|My mother has late stage Parkinson’s and has spent a fair amount of her time angry, in large part a progression of her disease but also in sadness about how things have turned out. I often try to talk her out of it – look on the bright side sort of thing – but this never actually works because it’s like telling someone to calm down. But something a co-worker said to me gave me an idea, so just recently I did something different. When Mom started going down the angry road, I said “I know” in a sympathetic way, then switched gears and asked her to tell me about a time she was happy.
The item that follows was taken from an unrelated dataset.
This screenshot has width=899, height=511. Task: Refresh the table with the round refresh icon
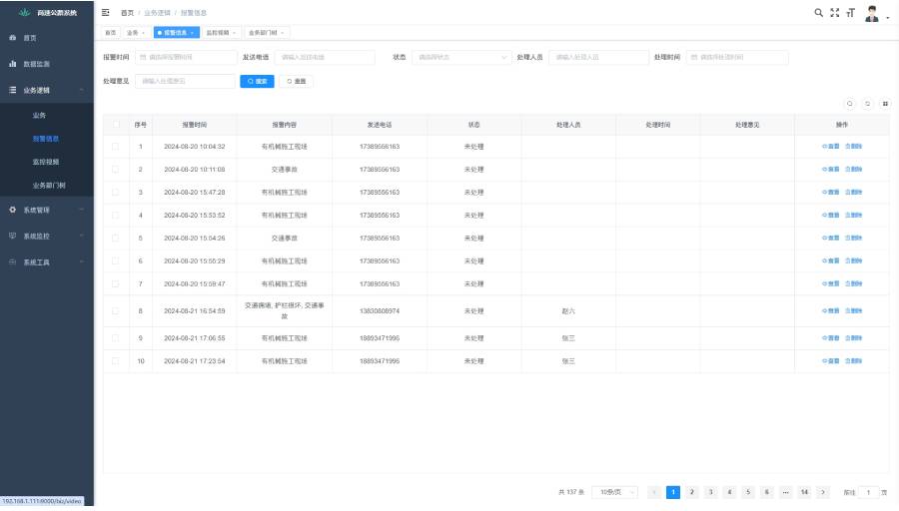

My first attempt didn’t work, but I tried again and kept at it, picking the conversation up and putting it back down in the happier place each time she drifted back to default anger. It was like moving the needle on a record back to the good song. Each time she started to shift over, connecting a happiness with an unhappiness, I just kept saying, “I know, but I want to hear more about…,” then returning to the thread that would get us back to the good stuff.
Within 30 minutes we were flat-out belly laughing and I found out things I never even knew – that her dad rode a motorcycle, that she’d tried out for cheerleading, that her 4 best friends in college were all named Anne. An hour later when I rolled her over to the table for lunch, she was happier than I had seen her in a long time. Saying goodbye, she wanted to know when I was coming back but was actually fine with letting me go. And visiting with her has been like that ever since.
This experience gave me an idea. After that first conversation I began conducting a casual experiment, randomly asking people to tell me about a time or occasion they were happy. The outcome? Scientifically, I think this could be landmark in its 100% positive result: across the board only good things have come from this question. As the person I’m talking with returns to the time of that happiness and light sparks across their face, I feel myself going there with them, just like we do when we watch a happy movie. Hearing about someone else’s happy is like getting some of it for yourself.
So, Tammy Thompson up there at A.R. Gould -- thanks for the idea! You patiently kept suggesting I ask Mom about her favorite music, which I never did because she was always too angry. But you were onto something. Right on. Co-workers are something. We get so much from who we work with.